Indeed, the Asean Secretariat could have saved the faltering creditability of its members, at the very least the Asean chair, at the Phnom Penh conference, if only they knew how importance the Jakarta-based headquarters was to them. Lo and behold, they did not know that the under-fund and under staffed institution is a central mechanism of Asean. If allows, its chief and staffers can perform summersaults ending deadlocks and biases existing within the organization and members’ deep mistrustful psyche. After all, the Secretary General and Asean Secretariat have the mediating mandates through their good office as well, not only administrative tasks.
Indeed, the current chair could easily seek, if he wished, the secretariat’s assistance to find a common ground to end the impasse on the South China Sea and other sensitive issues. Instead, the chair took things in his hands—nothing wrong with that—and in the process his fingers were bitten and rid himself off the much cherished neutrality that required. In fact, Dr. Surin Pitsuwan and his staff, who have kept impartial watch of Asean’s interests, were eager to help. They could have been the organization’s saviors because they understand the P’s and Q’s of Asean’s political games. They are also very familiar with all cross-sectoral activities and cooperation as well as the organization’s numerous priorities.
As a former Thai foreign minister, Dr. Surin has brought with him a unique perspective of the secretariat, which was found a decade after Asean was formed in 1976. It was planned as a loose organization without any power just to coordinate programs and direct paper works flow from member countries. Not until 2008, the Secretary General and Secretariat has been given real power under the charter’s mandate to keep up with the challenges. The amount of work that 76 international staffers have to do is just too overwhelming at present. Just imagine, they have to attend thousands of meetings each year observing, reading and digesting piles of documents and most importantly, note down members’ dos and don’ts. Last year, they participated in at least in 1,200 meetings at various levels, nearly three meetings a day. During his five-year tenure, which is ending soon at the end of the year, Surin has travelled long distance to meet with the leaders from around the world and take parts in numerous meetings. His presence and views has increased the grouping’s international profile and creditability. He knows the pulse of Asean, its strength and weaknesses. Most importantly, he knows what others expect of Asean.

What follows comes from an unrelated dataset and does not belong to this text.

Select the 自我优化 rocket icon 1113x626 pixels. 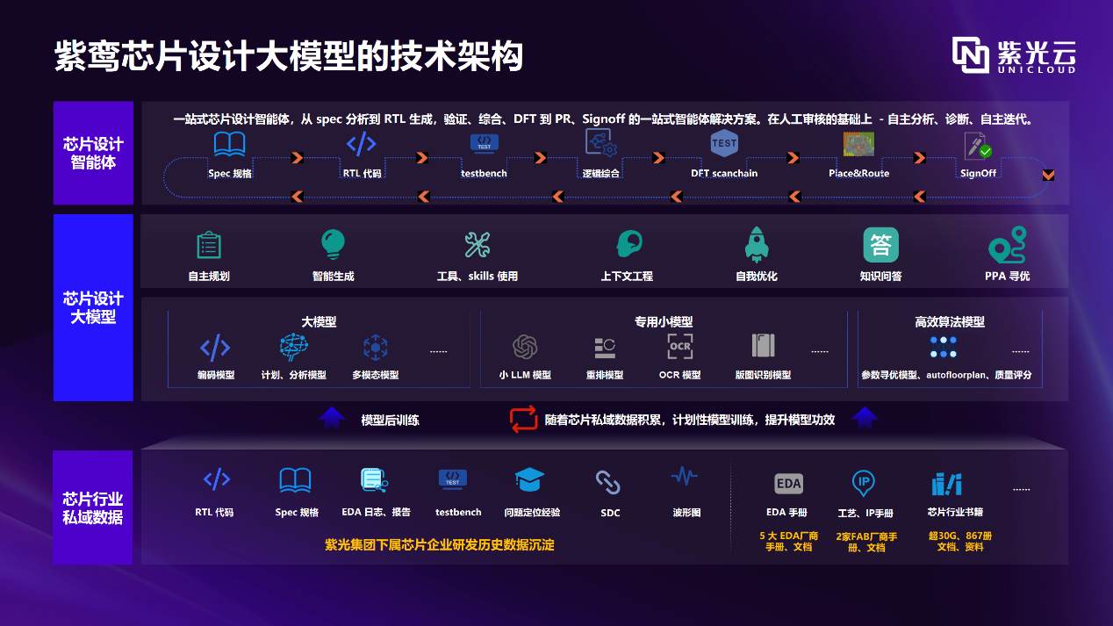pyautogui.click(x=757, y=244)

Since the Phnom Penh incident, the focus of criticism was mostly blamed on the role of the chair. It was a bid unfair. Actually, the main culprit is also the lack of clarity of Asean rules and procedures and that of the Secretariat itself. The Asean leaders have in fact took for granted that their annual conferences would automatically end up with a joint communiqué any time. After all, for the past 45 years, that has been the modus operandi. They have never faced such a humiliation before. The South China Sea is in fact just a small symptom of bigger disease plaguing Asean that happened to surface at this juncture.
In retrospect, the Asean Secretariat should have played the central role when the members got stuck in their deliberations in Phnom Penh. Its staffers have the expertise and institutional knowledge that no others have especially those in rotational chairs and officials involved in the Asean affairs.
There are only 891 days left for the realization of the Asean Community. Time is running out. The member countries have yet to implement the required action plans in the three pillars—political, economic and social. The roadmap to the community-building has already pinpointed a total of 667 action lines. Granted all action lines are fully implemented, it does not mean that the community-building is complete. This is an evolutionary process which has to continue and engage the citizens of Asean.
Seriously, has any one bothered to ask how many countries have really looked into these schemes and worked out systematic implementation of these recommendations ahead of the deadline of Asean Community. When the deadline is approaching, the AC might very well be just an empty promise.
One of the biggest challenges of Asean is not what their leaders want to do but what their citizens inspired to be. The Secretary and Asean Secretariat have the duty to turn these inspirations into tangible outcomes. In fact, their leaders come and go but the 600 million Asean citizens will remain the cradle of the whole region. Asean is a still a top down organization even with the adoption of the charter in 2008. However, of late there have more consultations between the secretariat and stakeholders, which is now becoming indispensable. What virtues do they have if the Asean leaders simply do not understand the needs of their own peoples. For better or for worse, the future of Asean is in their hands. If they are proactive, they would drive the people-centered community building further. If they are passive, they would be held hostage by their leaders as being played out at annual conferences.
Frankly speaking the Asean leaders do not have the capacity to follow or implement the nitty-gritty of Asean projects at the regional level. In fact, how many Asean leaders really understand the concept of regionalism that is emerging, for instance? The Asean charter will be the subject of review next year when Brunei is chairing Asean. The role of Secretary General and the strengthening of Asean Secretariat will certainly be on top agenda.